As the cold approaches, Hoglund wonders what that will look like moving forward, particularly because the four restaurants within the group don’t have large patios on their own.
The Colorado Department of Public Health and Environment (CPDHE) on Thursday released guidance in an effort to help restaurants safely accommodate customers outdoors in the upcoming colder months by using temporary structures or pop-ups.
Depending on the construction of spaces, and the available ventilation, CDPHE said spaces will be considered either an indoor or outdoor setting and must follow the appropriate capacity requirements. Click/tap here to see the different classifications for temporary outdoor structures.
The state and local health departments make determinations based on the typical level of ventilation for the given setting.
Settings that provide air flow comparable to levels of being outdoors, allowing the virus to disperse rapidly and move out of the space, are considered outdoor settings, according to CDPHE.
If a setting does not have adequate ventilation, the air will become trapped inside and the virus will recirculate and become more concentrated. CDPHE said those spaces are considered indoor settings.
CDPHE said capacity allowances at each restaurant or event should follow levels for indoor and outdoor settings as listed in Colorado’s dial framework.
In the document, CDPHE describes a “wall” as any material type that can reasonably restrict aerosols from passing through. A fabric sheet curtain and a tarp or plastic barrier are considered a wall for that reason, according to CDPHE.
CDPHE said restaurants should also continue to follow other best practices, including disinfecting, wearing masks and social distancing.
“At the end of the day it’s all about creating a safe environment and that responsibility is on us. If our guests aren’t feeling comfortable and safe, they aren’t going to dine here regardless of what the guidelines say,” Josh Wolkon, owner of Secret Sauce Food and Beverage, told 9NEWS.
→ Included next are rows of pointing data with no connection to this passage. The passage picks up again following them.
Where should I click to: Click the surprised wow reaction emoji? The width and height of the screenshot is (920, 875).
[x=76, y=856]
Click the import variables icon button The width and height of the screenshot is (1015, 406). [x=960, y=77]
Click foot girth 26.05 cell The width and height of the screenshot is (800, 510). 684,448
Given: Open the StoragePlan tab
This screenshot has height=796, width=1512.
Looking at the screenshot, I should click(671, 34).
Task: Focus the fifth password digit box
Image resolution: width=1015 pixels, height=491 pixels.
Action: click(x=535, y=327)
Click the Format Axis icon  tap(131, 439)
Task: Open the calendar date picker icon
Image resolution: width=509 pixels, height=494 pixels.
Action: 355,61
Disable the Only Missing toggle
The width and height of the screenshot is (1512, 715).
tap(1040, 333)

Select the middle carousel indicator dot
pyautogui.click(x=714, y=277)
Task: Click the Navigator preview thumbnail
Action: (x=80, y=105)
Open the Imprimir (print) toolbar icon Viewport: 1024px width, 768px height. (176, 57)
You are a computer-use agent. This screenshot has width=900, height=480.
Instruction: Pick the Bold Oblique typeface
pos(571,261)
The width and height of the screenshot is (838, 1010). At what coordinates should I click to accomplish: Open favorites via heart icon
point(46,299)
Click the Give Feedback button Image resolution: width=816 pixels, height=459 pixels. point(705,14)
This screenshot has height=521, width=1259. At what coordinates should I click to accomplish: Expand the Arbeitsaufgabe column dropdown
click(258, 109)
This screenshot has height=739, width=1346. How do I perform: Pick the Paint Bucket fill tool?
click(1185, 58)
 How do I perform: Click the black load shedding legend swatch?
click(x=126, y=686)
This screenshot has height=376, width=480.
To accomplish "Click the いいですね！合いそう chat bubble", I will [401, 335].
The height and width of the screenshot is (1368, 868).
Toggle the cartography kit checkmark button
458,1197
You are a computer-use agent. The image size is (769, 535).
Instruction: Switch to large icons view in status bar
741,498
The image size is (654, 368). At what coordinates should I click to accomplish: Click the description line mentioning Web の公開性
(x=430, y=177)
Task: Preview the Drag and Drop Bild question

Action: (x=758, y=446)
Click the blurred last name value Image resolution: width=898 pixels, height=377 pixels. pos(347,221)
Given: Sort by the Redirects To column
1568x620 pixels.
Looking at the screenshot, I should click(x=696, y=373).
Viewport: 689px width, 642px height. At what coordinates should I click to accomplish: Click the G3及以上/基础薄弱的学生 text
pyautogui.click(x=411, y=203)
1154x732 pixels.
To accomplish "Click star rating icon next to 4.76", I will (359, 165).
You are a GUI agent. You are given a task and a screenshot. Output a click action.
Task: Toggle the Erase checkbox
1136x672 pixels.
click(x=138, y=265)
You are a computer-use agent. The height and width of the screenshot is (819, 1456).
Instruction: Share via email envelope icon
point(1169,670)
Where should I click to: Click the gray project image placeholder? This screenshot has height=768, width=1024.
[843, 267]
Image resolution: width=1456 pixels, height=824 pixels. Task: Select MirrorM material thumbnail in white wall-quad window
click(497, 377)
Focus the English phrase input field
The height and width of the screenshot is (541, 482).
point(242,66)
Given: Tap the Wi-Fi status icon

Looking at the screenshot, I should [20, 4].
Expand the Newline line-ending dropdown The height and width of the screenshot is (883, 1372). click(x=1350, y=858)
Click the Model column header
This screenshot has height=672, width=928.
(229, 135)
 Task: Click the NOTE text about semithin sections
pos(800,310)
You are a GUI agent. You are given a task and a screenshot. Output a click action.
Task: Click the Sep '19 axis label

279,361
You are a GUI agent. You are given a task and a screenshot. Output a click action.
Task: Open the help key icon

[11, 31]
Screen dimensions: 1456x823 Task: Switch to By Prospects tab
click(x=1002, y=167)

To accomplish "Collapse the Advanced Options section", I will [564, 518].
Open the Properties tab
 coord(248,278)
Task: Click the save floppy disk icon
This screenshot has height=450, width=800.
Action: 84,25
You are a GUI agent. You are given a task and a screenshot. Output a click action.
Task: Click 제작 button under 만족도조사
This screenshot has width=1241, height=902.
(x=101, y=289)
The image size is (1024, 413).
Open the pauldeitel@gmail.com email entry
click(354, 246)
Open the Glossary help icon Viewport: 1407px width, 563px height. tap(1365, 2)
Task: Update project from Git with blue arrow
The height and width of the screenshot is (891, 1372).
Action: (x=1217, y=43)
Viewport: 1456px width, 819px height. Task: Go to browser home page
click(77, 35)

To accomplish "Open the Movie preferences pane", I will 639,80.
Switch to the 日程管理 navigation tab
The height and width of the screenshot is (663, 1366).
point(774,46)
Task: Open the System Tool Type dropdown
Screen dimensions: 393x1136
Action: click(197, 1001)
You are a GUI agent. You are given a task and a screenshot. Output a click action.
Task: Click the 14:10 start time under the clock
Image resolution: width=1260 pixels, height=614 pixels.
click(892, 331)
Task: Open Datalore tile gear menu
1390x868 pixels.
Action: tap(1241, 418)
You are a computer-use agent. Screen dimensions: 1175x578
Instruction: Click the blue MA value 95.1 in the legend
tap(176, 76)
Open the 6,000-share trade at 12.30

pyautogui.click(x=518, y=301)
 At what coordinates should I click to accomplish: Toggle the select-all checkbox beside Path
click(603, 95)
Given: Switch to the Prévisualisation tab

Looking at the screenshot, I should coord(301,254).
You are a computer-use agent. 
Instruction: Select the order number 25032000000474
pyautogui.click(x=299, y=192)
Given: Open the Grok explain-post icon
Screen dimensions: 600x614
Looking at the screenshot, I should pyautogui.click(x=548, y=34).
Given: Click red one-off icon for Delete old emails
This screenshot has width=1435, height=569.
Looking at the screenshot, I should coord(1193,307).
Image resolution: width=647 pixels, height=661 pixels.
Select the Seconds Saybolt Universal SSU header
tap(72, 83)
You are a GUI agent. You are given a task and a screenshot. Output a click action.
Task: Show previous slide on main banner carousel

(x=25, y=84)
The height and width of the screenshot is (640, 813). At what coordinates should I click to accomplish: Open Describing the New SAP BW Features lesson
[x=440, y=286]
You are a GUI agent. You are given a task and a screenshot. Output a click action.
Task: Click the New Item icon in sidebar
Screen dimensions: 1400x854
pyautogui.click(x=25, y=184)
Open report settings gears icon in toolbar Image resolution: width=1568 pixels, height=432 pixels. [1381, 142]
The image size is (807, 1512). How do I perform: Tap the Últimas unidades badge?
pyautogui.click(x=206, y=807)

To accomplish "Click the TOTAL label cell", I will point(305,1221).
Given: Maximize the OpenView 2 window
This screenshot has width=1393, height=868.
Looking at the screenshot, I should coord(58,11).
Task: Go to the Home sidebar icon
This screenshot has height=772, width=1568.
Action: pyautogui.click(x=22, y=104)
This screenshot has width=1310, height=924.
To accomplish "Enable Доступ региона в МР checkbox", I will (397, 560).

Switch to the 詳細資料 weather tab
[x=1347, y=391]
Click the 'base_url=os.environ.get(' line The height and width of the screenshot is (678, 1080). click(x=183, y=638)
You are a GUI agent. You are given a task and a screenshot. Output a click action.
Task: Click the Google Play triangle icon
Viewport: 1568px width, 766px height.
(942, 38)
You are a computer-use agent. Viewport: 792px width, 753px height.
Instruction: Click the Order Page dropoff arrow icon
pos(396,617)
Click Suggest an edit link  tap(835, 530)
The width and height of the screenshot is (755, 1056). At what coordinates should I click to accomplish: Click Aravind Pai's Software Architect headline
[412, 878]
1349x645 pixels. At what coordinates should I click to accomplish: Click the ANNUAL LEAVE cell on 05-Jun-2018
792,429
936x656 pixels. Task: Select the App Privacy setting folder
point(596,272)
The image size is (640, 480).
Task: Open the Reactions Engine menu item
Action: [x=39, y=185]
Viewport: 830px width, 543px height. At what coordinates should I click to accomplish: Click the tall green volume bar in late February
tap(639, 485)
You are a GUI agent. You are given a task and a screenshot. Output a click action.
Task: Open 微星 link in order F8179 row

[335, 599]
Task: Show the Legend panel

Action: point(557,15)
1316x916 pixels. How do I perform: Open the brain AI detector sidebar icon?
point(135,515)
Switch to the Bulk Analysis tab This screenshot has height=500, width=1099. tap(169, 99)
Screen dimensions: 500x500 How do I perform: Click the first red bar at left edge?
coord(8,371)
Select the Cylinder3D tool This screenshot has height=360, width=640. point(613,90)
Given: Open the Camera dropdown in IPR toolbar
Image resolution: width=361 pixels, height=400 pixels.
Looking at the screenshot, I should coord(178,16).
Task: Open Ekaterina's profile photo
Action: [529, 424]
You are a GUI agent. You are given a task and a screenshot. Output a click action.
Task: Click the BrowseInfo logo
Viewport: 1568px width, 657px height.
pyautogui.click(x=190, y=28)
Wolkon owns Steuben’s and Ace in uptown Denver, both of which had large patios before the pandemic. “Between the two, we’re going to be alright,” he said.
While Wolkon still has questions about the state’s guidance, he is making plans to embrace Colorado’s climate. “There’ll be fire pits and heat lamps. We’re going to do our best to make it just a fun and exciting winter and a different way to go about dining out outside,” Wolkon told 9NEWS.
At the same time, Peter Hoglund of Frasca Hospitality Group is having to weigh his investment with the uncertainty of the future.
“We have to recognize something isn’t going to be a long-term solution so we can’t spend all of our resources on it,” he said.
An eternal optimist himself, Hoglund expects to find success in the winter, as he did in the summer, by working with cities to find solutions.
“It’s about us really not being tethered to anything in the past. We have to reimagine the programming the offerings that we’re providing,” Hoglund told 9NEWS.